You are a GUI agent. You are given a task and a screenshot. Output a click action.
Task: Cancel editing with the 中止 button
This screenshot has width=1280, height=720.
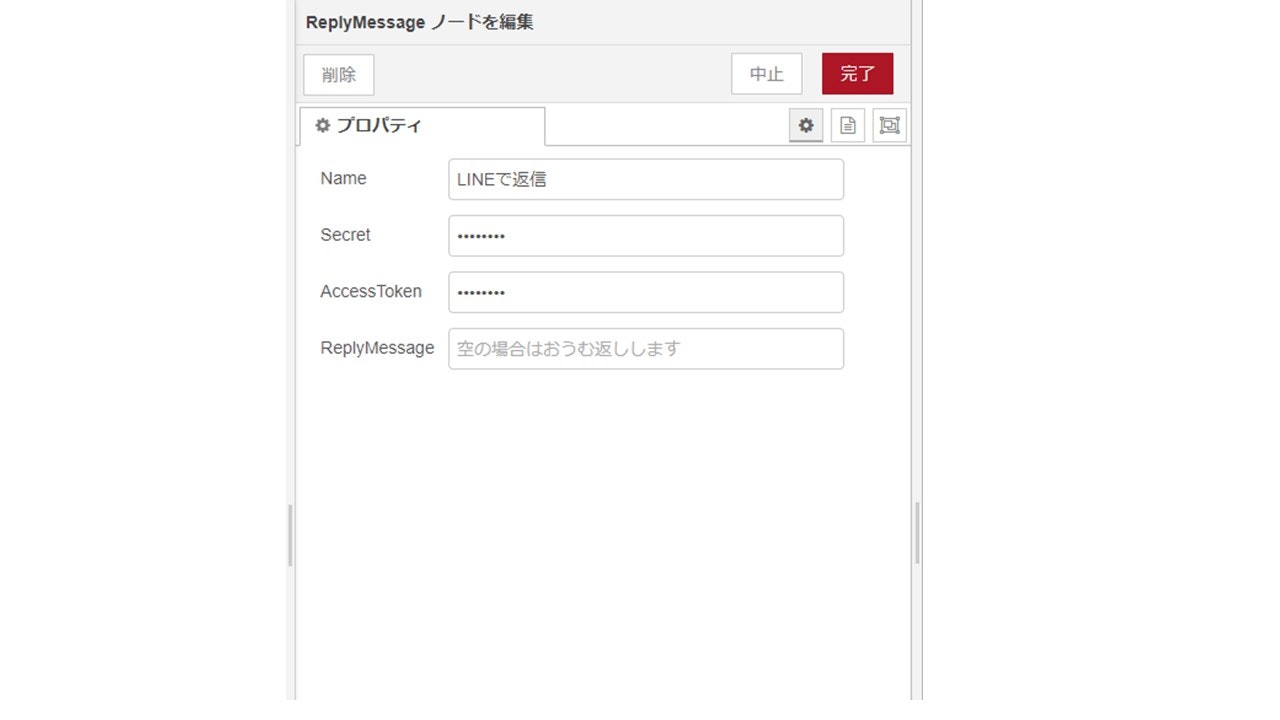click(766, 73)
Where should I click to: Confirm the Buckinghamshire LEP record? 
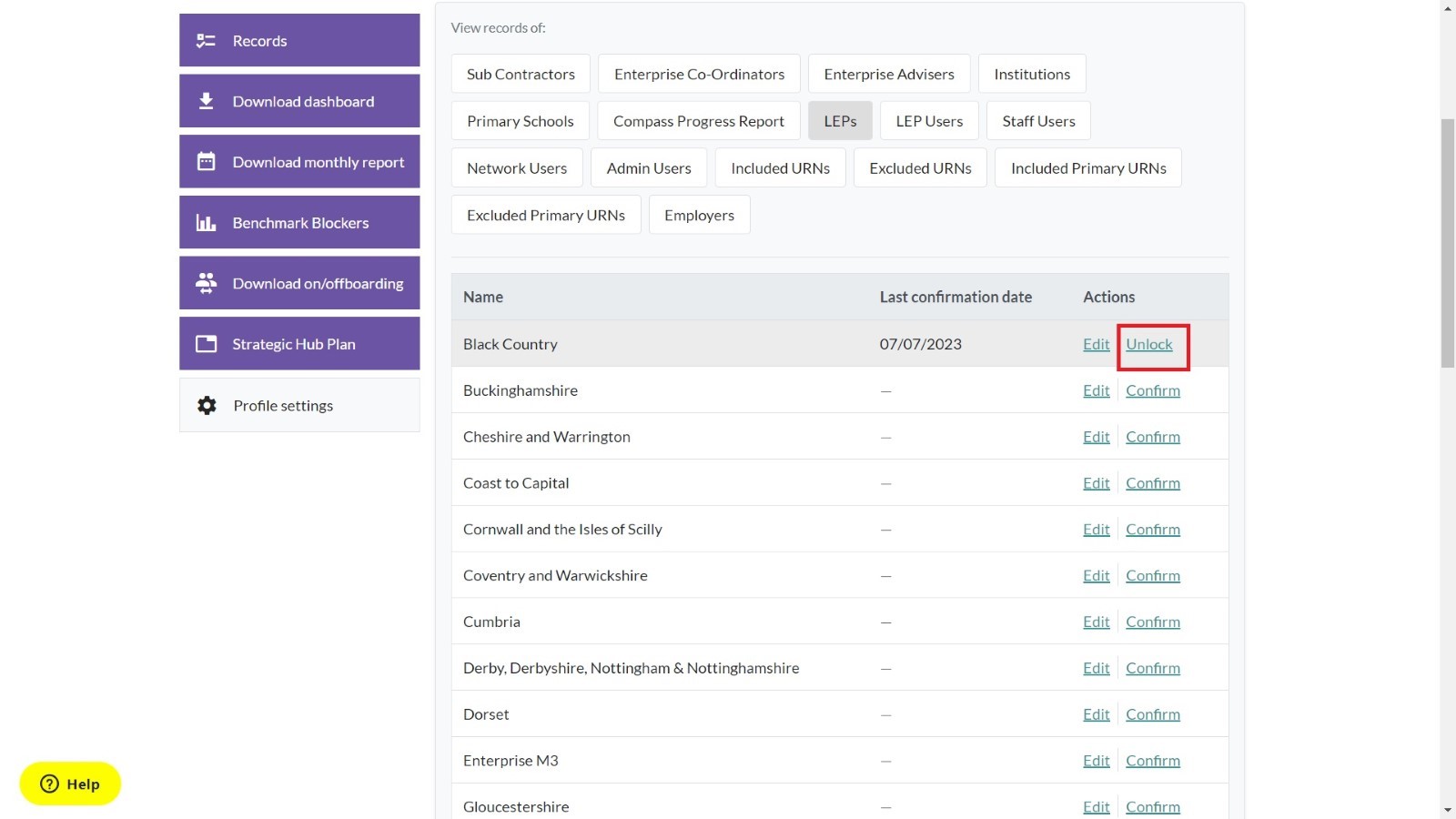click(x=1153, y=390)
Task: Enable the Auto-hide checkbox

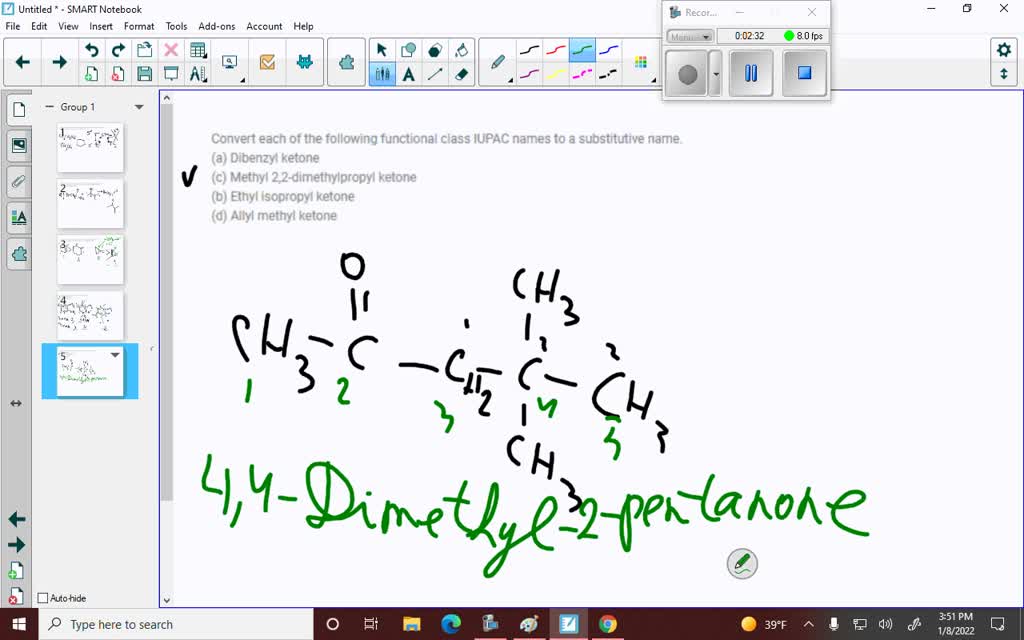Action: (x=44, y=598)
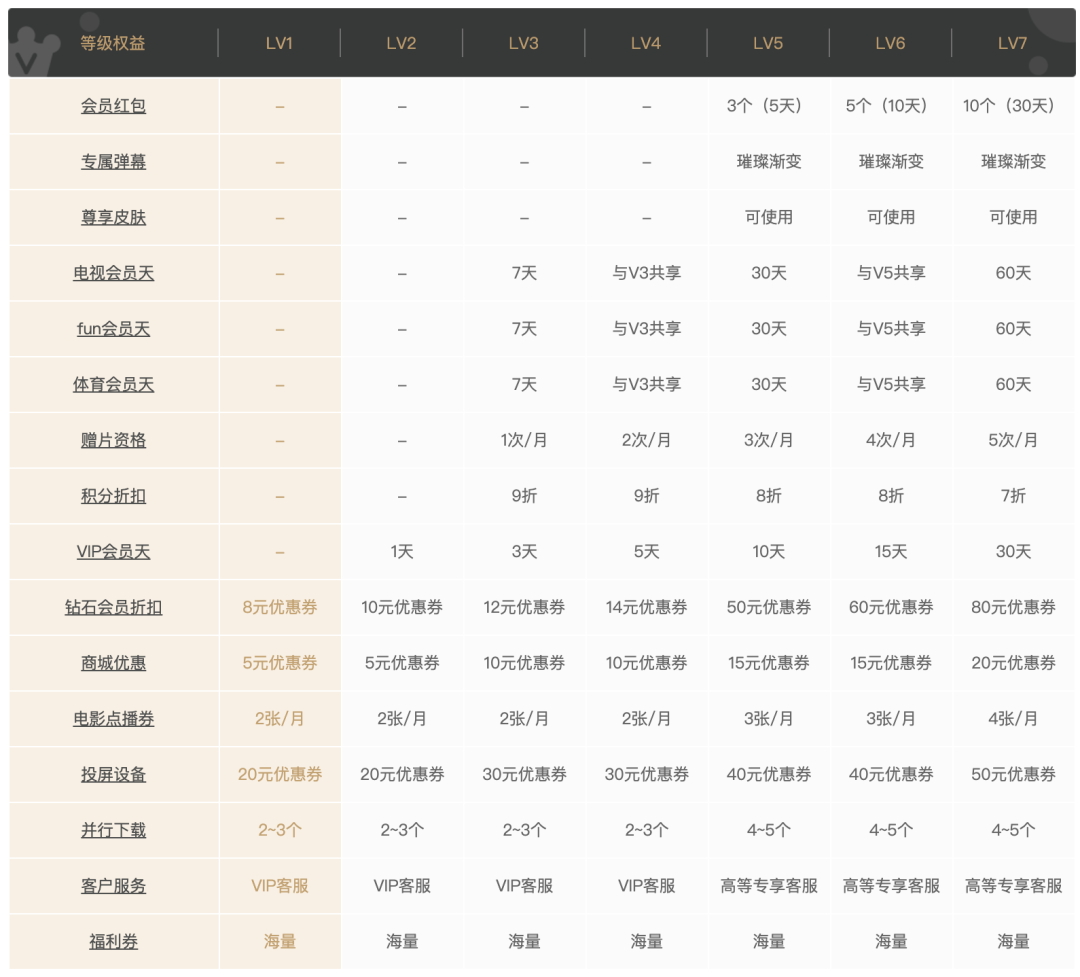
Task: Open the 赠片资格 benefit link
Action: coord(113,440)
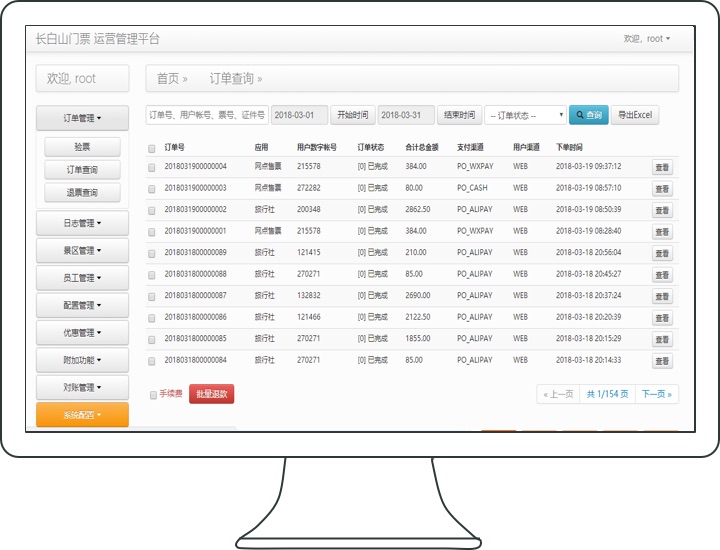Tick the select-all checkbox in table header
The width and height of the screenshot is (720, 550).
152,148
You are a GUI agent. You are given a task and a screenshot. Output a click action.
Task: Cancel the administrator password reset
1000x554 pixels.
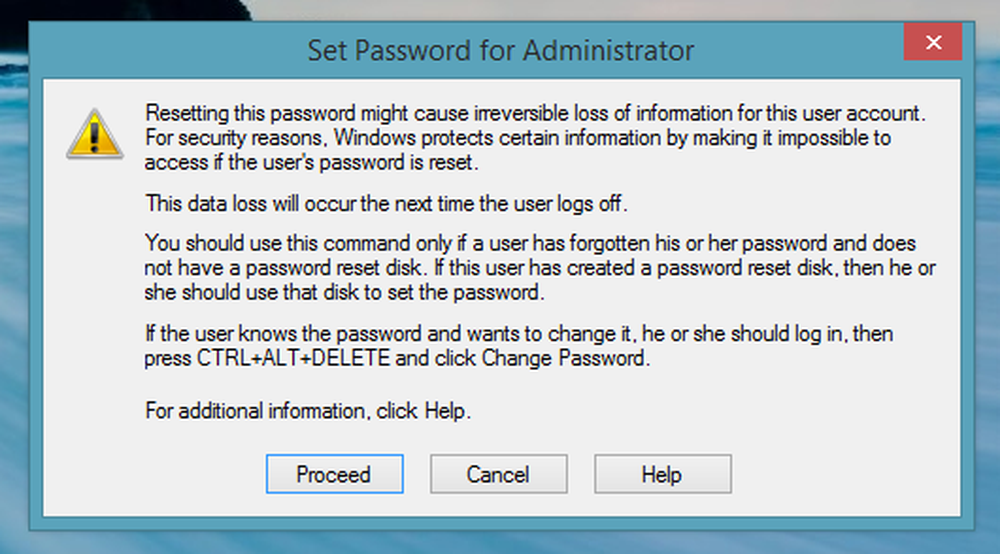[498, 474]
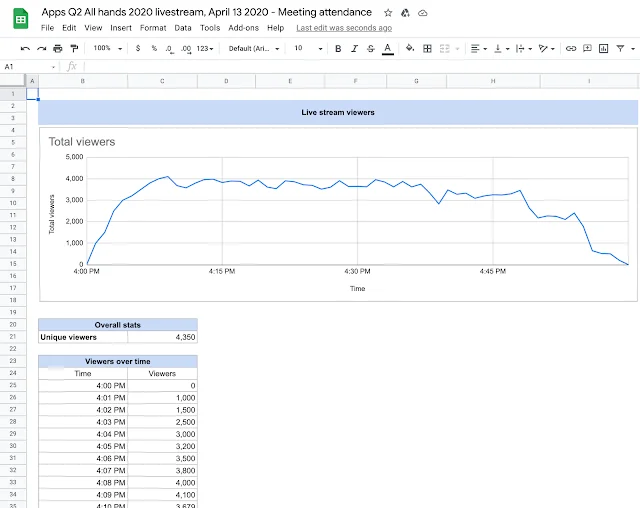640x508 pixels.
Task: Click the insert link icon
Action: (x=571, y=48)
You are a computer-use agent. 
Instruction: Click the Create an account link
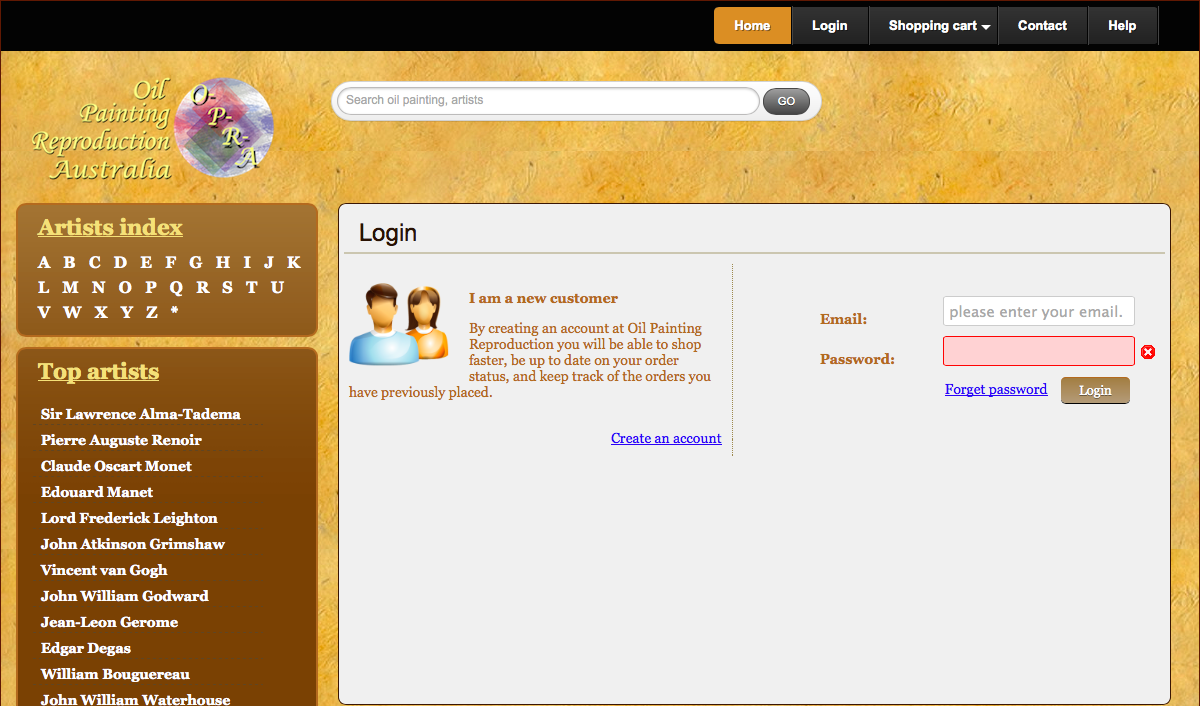click(666, 438)
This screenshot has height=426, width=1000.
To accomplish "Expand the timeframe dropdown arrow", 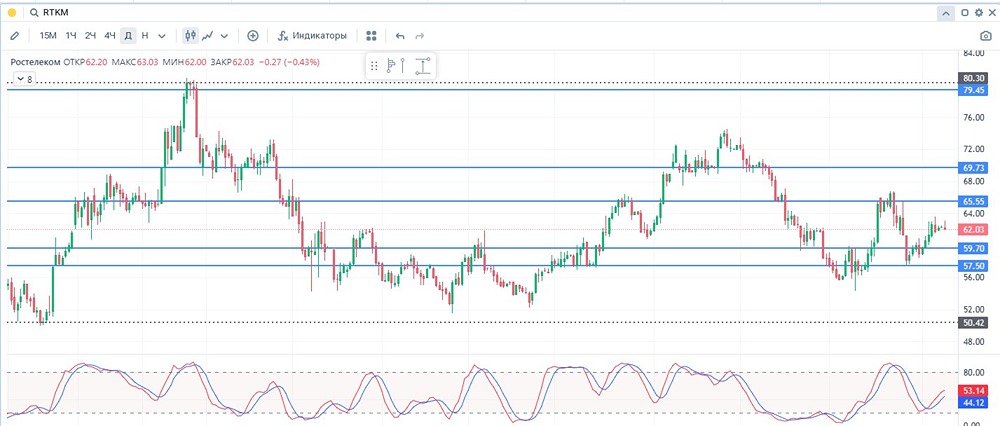I will click(x=162, y=36).

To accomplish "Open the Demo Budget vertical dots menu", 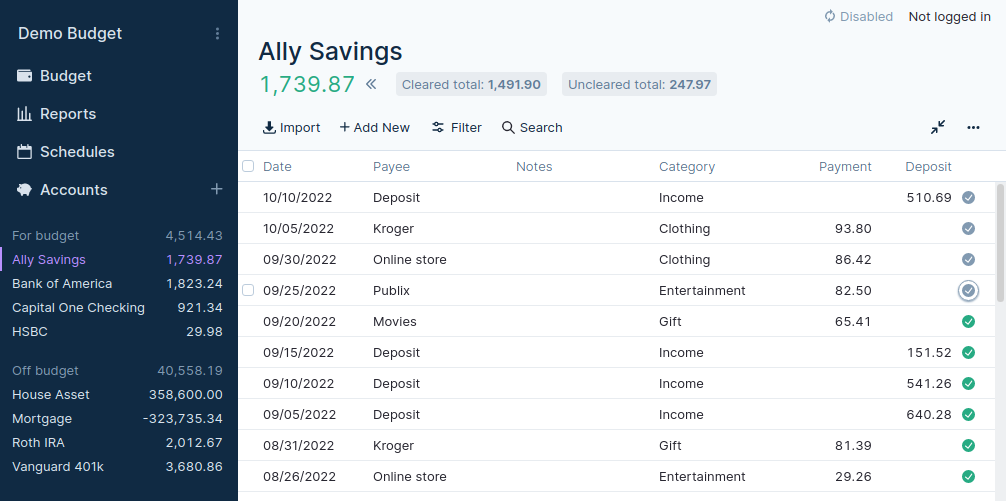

What to produce
Give the lines again exactly, beginning with the first line of the records above and ending with the line that contains "This screenshot has height=426, width=1000.", and include no pictures.

Answer to the problem
You are a GUI agent. You are given a task and a screenshot. Output a click action.
Task: Cancel editing with the 中止 button
This screenshot has width=1280, height=720.
click(766, 73)
Where should I click to: Confirm the Buckinghamshire LEP record? 
click(x=1153, y=390)
Task: Enable the Auto-hide checkbox

Action: (x=44, y=598)
Task: Open the 赠片资格 benefit link
Action: coord(113,440)
Tick the select-all checkbox in table header
The width and height of the screenshot is (720, 550).
152,148
You are a GUI agent. You are given a task and a screenshot. Output a click action.
Task: Cancel the administrator password reset
1000x554 pixels.
[498, 474]
640x508 pixels.
Task: Click the insert link icon
Action: (x=571, y=48)
You are a computer-use agent. 
Instruction: Click the Create an account link
click(666, 438)
This screenshot has height=426, width=1000.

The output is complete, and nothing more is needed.